I came to know of my prognosis a month ago. Since then I have been furiously busy. Writing this story was the last job I had on this side of life. Now that it is nearly written, I can say that I am ready to go ‘home’. I wonder if the stories of after-life are true. I wonder if I’ll meet Anu again. I’d certainly like to meet her and tell her I didn’t let her down and did my best to hand over the baton to someone else. I am also excited about meeting Nani.

I could give you a score of reasons why I am asking you to do what I am going to ask you. But I will not. I will give you just one reason- later. First, let me tell you what I have in mind.

The first thing is this: the ash in the two urns is of the manuscript of my novel. It was only half way through; there was no point in preserving it. Moreover I realized that writing a novel wasn’t my calling. My calling- if I can dare to refer to it so- was to be the conduit between Anu’s dream and the person who will make that dream a reality- perhaps you, dear reader. I’d like you to scatter these ashes in your garden and let them turn to dust. Who knows, the flowers that grow in your garden might smell a little sweeter, be a tad more vibrant in hue, dance a little more cheerfully when the wind caresses them. I certainly hope so.

Now for the second, more important, task..!

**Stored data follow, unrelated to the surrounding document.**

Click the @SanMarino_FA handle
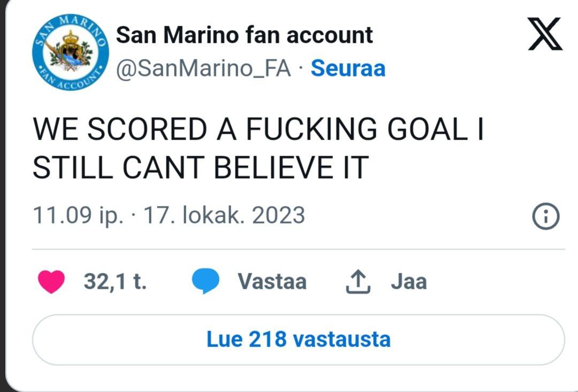The height and width of the screenshot is (392, 578). [x=203, y=68]
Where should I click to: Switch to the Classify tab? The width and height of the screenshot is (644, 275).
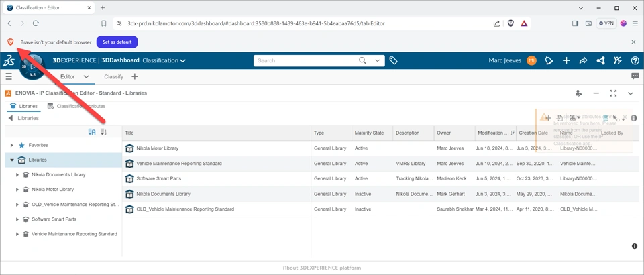(113, 76)
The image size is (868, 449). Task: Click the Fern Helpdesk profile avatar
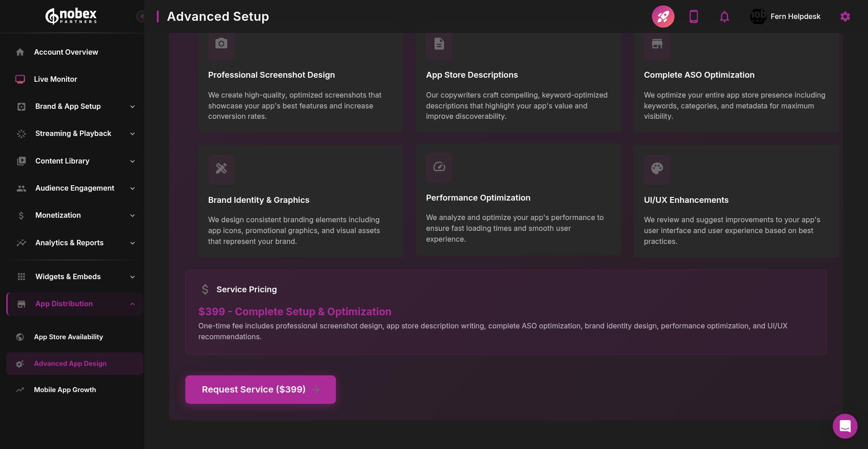tap(758, 16)
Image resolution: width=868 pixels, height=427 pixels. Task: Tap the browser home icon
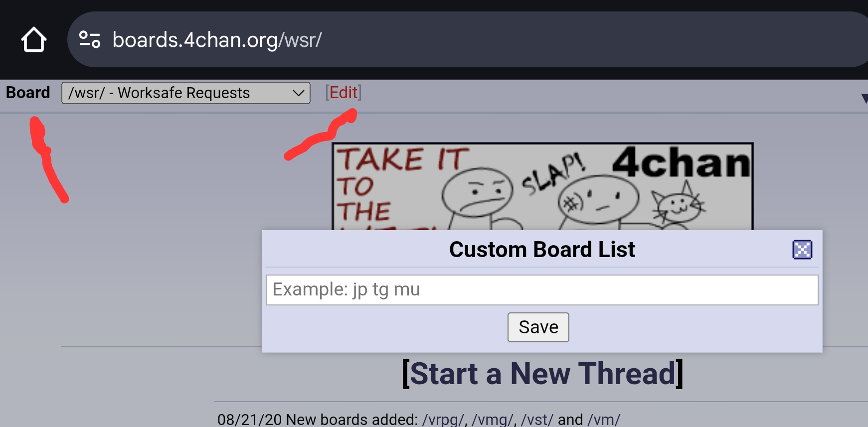click(34, 40)
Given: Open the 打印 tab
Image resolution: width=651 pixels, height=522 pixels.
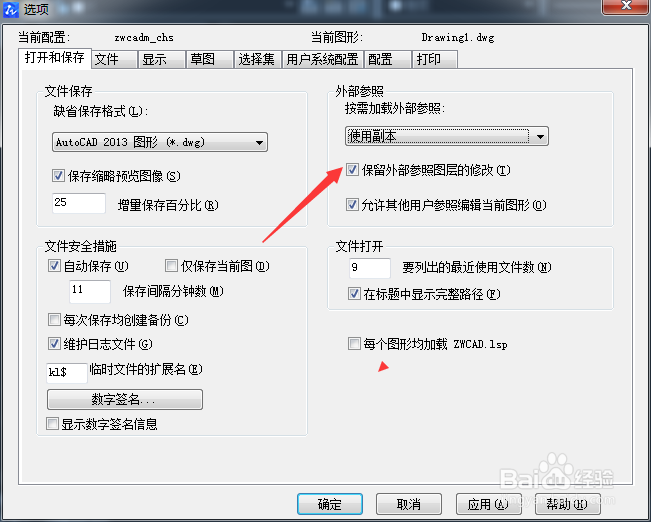Looking at the screenshot, I should point(435,59).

On the last page of this diary, you will find a solicitor firm’s name and address and the name of a contact person there. If you don’t find the man, there will be a successor. The plans for the school, the registry of the land we bought and my will is with him. You can go to him with this diary. He has pictures of the pages and of the diary itself. He will verify your authenticity and ask you to sign a pledge that you will build the school exactly as Anu and I planned. Don’t worry about funds; you will have enough to go with. You might have to cut down a bit on the publicity budget. Although I did cater for inflation, I don’t how long a time will have elapsed before this diary will be read. Once the school is completed and functioning, he will get the paper work done and you will become the legal owner of the school. In Nani’s honor, I want the school to be called ‘NANIHAAL’ (maternal grandmother’s home). The name will tell you everything you need to know about the kind of atmosphere the school should have. 

There is no reason why you should want to do this. There is no reason why you should not bury the urns you have come across… or empty them in the river. There is no reason why you should not walk away from this whole hassle, you didn’t ask for it, I know.

Yet, there is something in me that dares to hope you will not walk away from this. Something that makes me tug at your hand in appeal and plead. I won’t ask you to do this for me, for Anu or even for Nani. I will not remind you of Anu’s suffering or her indomitable spirit. I will not remind you of all those who were condemned to darkness forever like Anu- for no fault of theirs. I will not push our suffering in your face and make you feel guilty. I might be a disembodied voice in a diary but I am still a human being who understands and appreciates the meaning of dignity and pride. I will ask you to do this for just one reason.

Do this, because this is the only way goodness can assert itself. To deny evil this final victory is the only protest left to us. I want us to throw down our stake in this morass and reclaim our homeland. I want us to slap the face of evil and show it its impotence. When you do this, people will hear the story behind the school; and this is a story that surely deserves to be heard. If you have had ONE moment of utter despair when you have ached to be shown some light; when you have passionately wished to see someone facing terrible odds and yet winning; if you have ever need the sight of another’s victory to give you the courage to stand up from your fall once again and continue walking- then reader, you must choose to do this. You simply MUST…! I have no means of persuading you. I have no way to beg. I have nothing but words written on the pages of this diary.

Reader, do this because doing this is the RIGHT thing to do…!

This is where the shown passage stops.